Work required: In the data, extract each line that holds the string "screenshot".

Records to use:
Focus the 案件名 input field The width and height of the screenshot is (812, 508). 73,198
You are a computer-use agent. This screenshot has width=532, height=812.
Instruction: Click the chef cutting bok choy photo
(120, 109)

* * *

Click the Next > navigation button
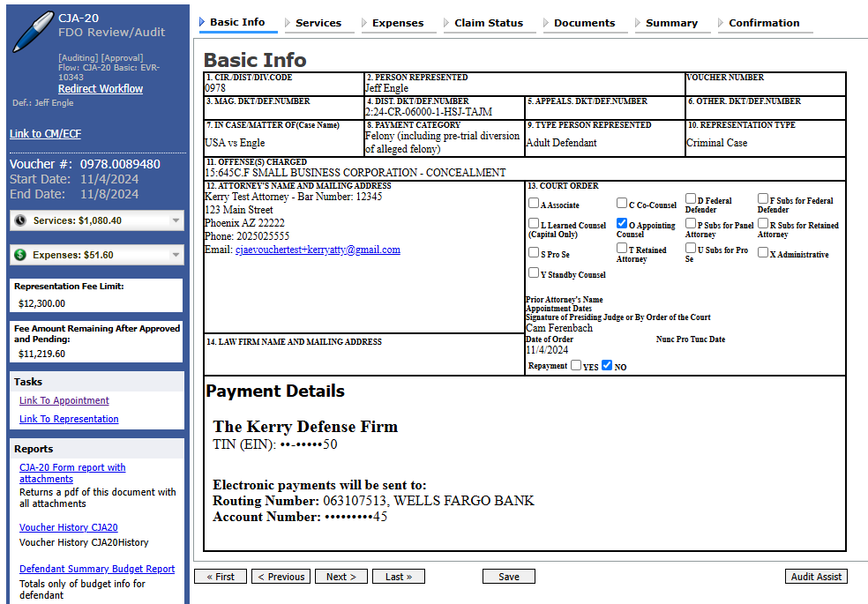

---

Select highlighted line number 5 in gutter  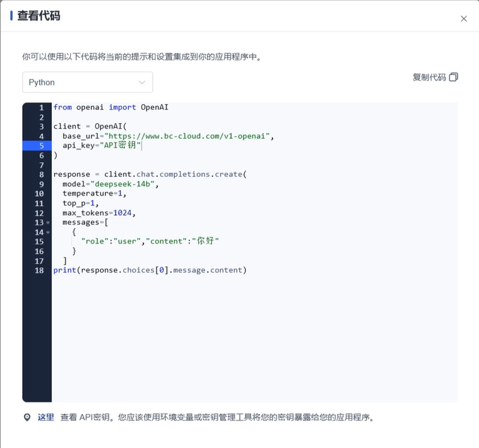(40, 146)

Written solution:
Focus the 案件名 input field The width and height of the screenshot is (812, 508). 73,198
You are a computer-use agent. This screenshot has width=532, height=812.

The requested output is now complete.